Metsamor Nükleer Santrali: Güvenlik Tehlikesi Devam Ediyor
Sovyet döneminden kalma nükleer santral olan Metsamor için uzmanlar “Bekleyen Çernobil” uyarısında bulundu. 1976’da açılan ve ülkenin elektrik ihtiyacının yaklaşık yüzde 40’ını karşılayan santral, Ermenistan’ın başkenti Erivan’a sadece 35 kilometre uzaklıkta bulunuyor. Ayrıca, Türkiye sınırına ise 16 kilometre mesafede yer alıyor. Santral, 1988’deki Spitak Depremi sonrasında altı yıl süreyle kapalı kalmış ve 1995’te yeniden faaliyete geçmişti.
“HER AN PATLAYABİLİR”
Güney Kafkasya uzmanı Dr. Peter Marko Tase, Daily Mail’de yer alan haberde santralin teknolojik olarak eski ve ekonomik yetersizlikler nedeniyle güvenlik açısından büyük risk taşıdığını belirtti. Tase, “Bu reaktörün bir felakete yol açma riski çok yüksek. Patlama durumunda toprak, su ve hava kirliliğine yol açabilir; etkileri Avrupa genelinde yıllarca hissedilebilir.” dedi.
ULUSLARARASI UYARILAR YILLARDIR SÜRÜYOR
Santralin aktif sismik fay hattında yer aldığına dikkat çeken uzmanlar, tesisin yapısal güvenliğinin yetersiz olduğunu söylüyor. 1995’te yeniden açılmadan önce de endişeler dile getirilmişti. Ermenistan Parlamentosu Çevre Komitesi Danışmanı Viktoria Ter-Nikogossian, “Bu nükleer santral hiçbir zaman güvenli olmayacak. Olası bir kaza Ermenistan’ın sonu olur.” şeklinde konuşmuştu. Uluslararası Atom Enerjisi Ajansı’ndan Morris Rosen ise santralin tasarımını “açıkça yetersiz” olarak nitelendirmişti.
RUSYA’NIN ETKİSİ SÜRÜYOR
Metsamor Nükleer Santrali, hala Rusya’nın devlet nükleer enerji şirketi Rosatom’un teknik desteğiyle çalışıyor. Dr. Tase’ye göre bu durum, Kremlin’in Güney Kafkasya’daki enerji politikalarında önemli bir rol oynamaktadır. Rosatom’un, santraldeki iki reaktörden birini modernize etmesi bekleniyor ancak Aralık 2023’te imzalanan anlaşmanın uygulanıp uygulanmayacağı belirsizliğini koruyor.

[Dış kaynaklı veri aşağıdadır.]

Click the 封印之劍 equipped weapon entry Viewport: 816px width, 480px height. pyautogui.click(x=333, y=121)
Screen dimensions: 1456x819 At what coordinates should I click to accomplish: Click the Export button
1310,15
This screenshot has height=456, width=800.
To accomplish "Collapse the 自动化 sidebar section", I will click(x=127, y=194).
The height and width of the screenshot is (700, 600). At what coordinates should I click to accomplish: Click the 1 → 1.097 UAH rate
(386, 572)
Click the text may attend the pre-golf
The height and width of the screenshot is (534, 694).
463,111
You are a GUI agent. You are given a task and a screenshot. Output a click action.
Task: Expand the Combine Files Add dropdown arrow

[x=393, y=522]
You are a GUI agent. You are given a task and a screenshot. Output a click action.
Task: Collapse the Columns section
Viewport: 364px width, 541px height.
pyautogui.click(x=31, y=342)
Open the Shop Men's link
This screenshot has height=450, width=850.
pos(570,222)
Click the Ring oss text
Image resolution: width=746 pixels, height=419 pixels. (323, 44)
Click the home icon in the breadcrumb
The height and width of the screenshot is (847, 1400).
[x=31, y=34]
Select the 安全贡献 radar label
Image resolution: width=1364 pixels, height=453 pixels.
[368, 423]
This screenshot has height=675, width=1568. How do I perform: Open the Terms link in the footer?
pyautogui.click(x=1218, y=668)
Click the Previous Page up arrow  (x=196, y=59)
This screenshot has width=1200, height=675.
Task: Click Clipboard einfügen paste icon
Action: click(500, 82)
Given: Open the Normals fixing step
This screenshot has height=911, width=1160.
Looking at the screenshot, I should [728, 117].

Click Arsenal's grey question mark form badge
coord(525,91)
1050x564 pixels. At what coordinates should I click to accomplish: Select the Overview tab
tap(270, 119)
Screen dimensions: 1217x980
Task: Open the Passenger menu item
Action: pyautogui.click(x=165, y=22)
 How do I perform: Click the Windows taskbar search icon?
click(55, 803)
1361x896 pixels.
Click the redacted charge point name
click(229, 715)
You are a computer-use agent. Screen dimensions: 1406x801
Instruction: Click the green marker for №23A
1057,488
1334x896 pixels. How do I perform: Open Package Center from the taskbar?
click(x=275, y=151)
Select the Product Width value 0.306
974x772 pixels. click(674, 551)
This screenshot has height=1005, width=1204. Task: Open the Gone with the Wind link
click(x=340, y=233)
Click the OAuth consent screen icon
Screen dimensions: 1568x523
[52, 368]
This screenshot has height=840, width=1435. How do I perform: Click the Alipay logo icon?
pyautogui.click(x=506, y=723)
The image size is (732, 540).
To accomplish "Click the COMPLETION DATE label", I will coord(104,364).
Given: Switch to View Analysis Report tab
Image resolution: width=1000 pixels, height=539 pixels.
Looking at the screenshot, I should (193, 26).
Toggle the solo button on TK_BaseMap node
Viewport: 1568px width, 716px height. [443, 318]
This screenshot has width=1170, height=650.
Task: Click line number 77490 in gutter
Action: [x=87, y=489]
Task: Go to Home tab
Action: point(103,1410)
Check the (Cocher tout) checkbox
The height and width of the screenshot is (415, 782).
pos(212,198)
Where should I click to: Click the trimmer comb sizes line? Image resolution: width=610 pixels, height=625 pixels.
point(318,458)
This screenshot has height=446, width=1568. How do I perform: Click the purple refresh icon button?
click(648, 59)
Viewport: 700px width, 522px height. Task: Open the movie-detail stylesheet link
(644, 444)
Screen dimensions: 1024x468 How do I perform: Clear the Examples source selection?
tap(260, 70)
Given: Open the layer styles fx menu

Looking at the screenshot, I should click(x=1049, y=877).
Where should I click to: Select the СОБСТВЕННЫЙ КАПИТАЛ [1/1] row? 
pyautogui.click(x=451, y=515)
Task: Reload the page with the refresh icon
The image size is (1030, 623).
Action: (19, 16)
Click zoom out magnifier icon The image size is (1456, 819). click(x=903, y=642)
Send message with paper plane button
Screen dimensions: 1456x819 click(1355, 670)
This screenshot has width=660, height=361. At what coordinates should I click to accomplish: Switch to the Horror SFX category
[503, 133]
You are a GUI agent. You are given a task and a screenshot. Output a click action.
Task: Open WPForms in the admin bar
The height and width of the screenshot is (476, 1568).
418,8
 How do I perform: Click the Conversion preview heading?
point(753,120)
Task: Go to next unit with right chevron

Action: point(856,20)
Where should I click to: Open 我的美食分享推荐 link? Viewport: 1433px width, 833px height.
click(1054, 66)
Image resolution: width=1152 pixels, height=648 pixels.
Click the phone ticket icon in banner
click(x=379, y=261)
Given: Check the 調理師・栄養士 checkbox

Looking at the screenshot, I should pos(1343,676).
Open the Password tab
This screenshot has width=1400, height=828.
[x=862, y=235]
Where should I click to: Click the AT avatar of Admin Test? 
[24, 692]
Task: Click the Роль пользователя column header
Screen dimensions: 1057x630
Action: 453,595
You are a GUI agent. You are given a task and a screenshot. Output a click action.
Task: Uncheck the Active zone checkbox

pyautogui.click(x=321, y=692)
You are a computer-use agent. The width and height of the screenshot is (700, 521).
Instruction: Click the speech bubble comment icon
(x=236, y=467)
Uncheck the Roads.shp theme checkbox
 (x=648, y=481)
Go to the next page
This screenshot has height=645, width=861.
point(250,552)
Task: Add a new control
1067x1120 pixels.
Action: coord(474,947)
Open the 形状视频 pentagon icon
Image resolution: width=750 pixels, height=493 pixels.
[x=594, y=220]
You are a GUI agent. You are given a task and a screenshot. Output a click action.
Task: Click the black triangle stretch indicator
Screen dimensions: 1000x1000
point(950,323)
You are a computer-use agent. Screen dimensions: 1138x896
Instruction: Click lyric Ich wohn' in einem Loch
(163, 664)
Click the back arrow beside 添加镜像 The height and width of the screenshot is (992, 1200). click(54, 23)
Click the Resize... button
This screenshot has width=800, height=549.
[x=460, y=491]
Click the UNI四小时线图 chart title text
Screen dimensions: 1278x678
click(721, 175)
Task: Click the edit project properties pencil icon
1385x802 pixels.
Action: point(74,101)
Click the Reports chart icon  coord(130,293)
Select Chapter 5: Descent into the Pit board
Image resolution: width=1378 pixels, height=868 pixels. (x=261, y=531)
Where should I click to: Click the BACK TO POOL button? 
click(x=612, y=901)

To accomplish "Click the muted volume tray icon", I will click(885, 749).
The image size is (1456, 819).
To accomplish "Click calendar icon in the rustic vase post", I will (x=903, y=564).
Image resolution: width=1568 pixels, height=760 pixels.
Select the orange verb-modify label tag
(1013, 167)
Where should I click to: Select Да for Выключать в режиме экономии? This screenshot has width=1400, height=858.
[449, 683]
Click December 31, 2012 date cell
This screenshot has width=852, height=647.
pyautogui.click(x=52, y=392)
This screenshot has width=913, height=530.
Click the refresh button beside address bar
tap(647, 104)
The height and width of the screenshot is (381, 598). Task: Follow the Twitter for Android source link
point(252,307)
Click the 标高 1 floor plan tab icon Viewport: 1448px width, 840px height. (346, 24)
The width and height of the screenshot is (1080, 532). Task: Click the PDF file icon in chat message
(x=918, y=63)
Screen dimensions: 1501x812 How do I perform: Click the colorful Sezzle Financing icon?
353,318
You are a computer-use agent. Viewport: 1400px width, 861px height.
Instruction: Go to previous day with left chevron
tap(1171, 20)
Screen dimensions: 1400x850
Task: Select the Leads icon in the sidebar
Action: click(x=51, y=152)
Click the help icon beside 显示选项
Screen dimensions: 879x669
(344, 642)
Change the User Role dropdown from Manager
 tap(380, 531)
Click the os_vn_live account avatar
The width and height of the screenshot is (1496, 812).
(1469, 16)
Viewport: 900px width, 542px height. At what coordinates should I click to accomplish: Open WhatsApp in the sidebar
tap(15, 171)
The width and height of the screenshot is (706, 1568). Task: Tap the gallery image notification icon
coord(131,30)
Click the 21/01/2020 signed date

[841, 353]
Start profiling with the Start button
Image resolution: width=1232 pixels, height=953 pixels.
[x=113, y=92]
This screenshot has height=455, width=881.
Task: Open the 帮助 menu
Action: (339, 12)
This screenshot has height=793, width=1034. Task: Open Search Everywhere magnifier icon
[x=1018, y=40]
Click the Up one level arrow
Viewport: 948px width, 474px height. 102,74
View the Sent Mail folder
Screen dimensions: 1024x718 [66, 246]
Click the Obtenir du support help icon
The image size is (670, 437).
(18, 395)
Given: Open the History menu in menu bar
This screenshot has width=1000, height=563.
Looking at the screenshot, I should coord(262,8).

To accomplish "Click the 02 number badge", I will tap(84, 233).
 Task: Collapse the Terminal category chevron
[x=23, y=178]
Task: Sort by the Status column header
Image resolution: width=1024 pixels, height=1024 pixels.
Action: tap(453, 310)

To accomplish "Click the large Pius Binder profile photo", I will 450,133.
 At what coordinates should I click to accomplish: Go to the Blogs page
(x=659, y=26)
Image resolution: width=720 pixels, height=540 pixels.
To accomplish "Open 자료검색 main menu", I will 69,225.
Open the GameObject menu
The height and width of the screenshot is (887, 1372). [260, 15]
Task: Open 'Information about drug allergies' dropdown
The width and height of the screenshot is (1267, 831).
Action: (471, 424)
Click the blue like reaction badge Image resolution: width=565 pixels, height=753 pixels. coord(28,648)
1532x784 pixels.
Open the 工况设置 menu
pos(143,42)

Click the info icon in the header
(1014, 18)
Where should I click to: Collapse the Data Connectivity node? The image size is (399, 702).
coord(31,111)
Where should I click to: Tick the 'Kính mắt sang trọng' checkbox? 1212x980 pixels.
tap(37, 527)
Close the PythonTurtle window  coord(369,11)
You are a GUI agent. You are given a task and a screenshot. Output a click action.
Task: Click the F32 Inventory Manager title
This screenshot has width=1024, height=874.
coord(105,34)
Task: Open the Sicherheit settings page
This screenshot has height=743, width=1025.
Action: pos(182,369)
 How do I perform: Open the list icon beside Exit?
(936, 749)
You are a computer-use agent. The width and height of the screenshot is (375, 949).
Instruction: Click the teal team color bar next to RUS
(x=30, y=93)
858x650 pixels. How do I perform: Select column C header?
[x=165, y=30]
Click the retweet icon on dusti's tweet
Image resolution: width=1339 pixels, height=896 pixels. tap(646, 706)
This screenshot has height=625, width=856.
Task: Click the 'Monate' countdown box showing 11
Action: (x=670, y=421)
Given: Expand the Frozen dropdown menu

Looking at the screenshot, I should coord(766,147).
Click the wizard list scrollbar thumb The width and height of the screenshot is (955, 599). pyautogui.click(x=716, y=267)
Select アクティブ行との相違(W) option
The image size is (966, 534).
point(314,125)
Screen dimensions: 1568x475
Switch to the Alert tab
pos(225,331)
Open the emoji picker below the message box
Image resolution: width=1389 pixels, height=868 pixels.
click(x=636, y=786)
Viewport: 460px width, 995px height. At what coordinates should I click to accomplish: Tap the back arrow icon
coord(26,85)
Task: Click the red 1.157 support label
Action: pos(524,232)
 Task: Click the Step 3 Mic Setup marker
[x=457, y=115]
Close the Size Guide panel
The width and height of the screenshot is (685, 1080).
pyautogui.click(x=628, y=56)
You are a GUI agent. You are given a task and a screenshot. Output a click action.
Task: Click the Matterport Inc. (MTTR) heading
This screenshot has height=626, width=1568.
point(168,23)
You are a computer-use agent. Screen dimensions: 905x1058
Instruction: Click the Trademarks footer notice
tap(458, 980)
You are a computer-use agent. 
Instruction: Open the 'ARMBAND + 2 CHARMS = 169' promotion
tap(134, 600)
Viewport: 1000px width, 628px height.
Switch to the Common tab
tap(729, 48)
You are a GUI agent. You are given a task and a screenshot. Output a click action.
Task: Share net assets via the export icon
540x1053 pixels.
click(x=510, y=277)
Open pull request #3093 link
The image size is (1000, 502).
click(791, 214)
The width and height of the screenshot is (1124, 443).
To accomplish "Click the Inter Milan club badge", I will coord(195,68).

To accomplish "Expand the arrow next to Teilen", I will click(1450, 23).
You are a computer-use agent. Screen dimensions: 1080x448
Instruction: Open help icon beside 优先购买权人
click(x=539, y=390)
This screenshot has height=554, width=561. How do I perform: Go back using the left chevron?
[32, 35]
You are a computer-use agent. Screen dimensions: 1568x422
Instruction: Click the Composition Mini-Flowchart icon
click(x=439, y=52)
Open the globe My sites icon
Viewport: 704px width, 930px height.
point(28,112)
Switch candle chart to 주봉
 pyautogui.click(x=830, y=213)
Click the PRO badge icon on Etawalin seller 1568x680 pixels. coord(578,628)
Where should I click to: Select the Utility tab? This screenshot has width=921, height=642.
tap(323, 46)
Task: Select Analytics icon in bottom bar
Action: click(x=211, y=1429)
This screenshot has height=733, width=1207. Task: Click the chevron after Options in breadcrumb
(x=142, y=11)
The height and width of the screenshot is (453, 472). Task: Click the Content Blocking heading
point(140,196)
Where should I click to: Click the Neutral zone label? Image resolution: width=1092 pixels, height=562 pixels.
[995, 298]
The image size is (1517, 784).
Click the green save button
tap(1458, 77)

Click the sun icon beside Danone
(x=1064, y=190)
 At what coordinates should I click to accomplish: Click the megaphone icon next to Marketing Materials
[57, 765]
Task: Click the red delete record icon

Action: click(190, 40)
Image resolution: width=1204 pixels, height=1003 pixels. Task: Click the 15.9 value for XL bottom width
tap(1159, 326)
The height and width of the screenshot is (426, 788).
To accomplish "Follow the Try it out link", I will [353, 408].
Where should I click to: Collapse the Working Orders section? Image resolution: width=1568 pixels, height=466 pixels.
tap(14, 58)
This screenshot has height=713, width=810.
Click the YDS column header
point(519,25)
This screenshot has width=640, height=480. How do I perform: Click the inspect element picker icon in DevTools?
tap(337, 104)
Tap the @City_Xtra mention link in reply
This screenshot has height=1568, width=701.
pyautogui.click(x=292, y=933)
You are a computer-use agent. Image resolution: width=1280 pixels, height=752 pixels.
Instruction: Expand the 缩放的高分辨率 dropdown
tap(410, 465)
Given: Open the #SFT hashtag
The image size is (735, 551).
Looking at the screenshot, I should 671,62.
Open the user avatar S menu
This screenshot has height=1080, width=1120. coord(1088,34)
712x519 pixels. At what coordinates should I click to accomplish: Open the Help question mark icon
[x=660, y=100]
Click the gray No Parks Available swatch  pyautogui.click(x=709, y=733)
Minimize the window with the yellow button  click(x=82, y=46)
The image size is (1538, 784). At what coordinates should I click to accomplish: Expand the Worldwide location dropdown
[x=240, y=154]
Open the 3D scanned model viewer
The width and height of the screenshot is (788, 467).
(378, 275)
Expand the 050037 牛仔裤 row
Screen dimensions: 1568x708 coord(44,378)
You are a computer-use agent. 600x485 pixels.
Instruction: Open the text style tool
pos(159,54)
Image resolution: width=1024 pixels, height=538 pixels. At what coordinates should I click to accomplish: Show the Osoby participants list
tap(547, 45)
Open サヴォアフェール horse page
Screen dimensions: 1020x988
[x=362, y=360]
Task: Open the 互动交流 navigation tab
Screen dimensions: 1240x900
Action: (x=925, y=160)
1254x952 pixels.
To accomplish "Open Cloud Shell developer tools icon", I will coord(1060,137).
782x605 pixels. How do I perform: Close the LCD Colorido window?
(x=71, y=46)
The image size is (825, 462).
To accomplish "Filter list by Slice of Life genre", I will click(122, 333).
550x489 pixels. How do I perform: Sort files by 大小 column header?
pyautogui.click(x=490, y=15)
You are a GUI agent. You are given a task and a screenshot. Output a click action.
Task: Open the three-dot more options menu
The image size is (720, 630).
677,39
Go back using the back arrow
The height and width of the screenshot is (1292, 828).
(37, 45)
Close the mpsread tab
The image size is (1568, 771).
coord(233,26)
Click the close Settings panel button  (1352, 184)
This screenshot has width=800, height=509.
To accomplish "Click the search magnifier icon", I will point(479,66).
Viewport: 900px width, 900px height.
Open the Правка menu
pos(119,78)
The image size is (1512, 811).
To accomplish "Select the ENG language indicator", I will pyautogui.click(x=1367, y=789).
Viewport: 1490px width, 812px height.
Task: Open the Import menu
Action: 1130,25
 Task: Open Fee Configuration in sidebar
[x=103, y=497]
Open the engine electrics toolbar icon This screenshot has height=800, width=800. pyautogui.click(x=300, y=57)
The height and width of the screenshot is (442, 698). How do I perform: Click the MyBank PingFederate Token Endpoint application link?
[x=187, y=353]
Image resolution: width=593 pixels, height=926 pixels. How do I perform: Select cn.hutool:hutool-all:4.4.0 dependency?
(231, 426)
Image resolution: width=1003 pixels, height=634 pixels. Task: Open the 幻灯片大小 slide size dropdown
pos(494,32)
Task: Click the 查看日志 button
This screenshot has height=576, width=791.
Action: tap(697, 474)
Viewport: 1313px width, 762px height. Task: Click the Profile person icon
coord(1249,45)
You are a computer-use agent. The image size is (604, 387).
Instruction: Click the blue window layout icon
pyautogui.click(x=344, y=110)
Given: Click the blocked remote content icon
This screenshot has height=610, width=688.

“ABD VE AB DEVREYE GİRMELİ”
Dr. Tase, santralin oluşturduğu tehdide karşı uluslararası müdahale çağrısı yaparak “AB ve ABD, bu nükleer saatli bombayı devre dışı bırakmak için acilen harekete geçmelidir.” dedi. Metsamor yetkilileri ise tesisin sağlam bir bazalt blok üzerine inşa edildiğini ve yıllar içerisinde güvenlik önlemlerinin artırıldığını savunmaktadır.